Vista del Ponte Sospeso a Mammiano
We drove on, downhill to La Lima where the road crosses the river, then doubled back along the other side to Mammiano, for a closer look at the bridge.
In 1990 it was included in the Guinness Book of Records…
as “the longest pedestrian suspension bridge in the world.”
We arrived just as a helicopter came over, the bridge rocking under our feet and the air throbbing overhead, we swayed and vibrated as we crossed.
It was drawing water from the lake to douse a forest fire further up the valley. It flew to and fro over our heads spraying us with helicopter rainwater as it went.
The engineer Vincenzo Douglas Scotti, the manager of the Metallurgical plant of Mammiano Basso for many years, was responsible for the construction of the Ironworks Suspension Bridge.
The bridge, which was built to shorten the long journey that the many workers from Popiglio were forced to make every day, is the result of the designer’s profound scientific-technical knowledge, as well as the work of skilled local workers.
Since the spring of 1922 the bridge has been crossed both ways, first by workers, with a firm step, accustomed to the void and oscillations, and then by an “infinite” number of day trippers and tourists, curious yet rather determined to experience the thrill of crossing the more than 200 metres, separating the other side of the valley, suspended and gently swayed by the swinging structure, which was made even safer thanks to general maintenance work carried out in 1980 and supplementary maintenance work completed in the summer of 2004.
Since 2014, with the installation of LED lighting powered by solar panels, the bridge becomes even more striking and it is the bearer of a positive environmental message.

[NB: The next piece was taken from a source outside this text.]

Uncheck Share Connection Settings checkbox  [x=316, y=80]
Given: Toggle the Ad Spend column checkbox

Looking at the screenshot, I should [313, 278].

The 212.4 metre long Ironworks Suspension Bridge is one of the longest pedestrian suspension bridges in the world.
Enjoyable, wide ranging journey as always and fascinating about the Scottish connection!
And the bridge builder was a Scotti too!
Did you do the little video? Music was perfect with the step-by-step! Good post! Thanks!
Thanks for looking Pat, glad you enjoyed it. Nice video but not mine, I found it online. Reminds me of Capilano bridge in Vancouver.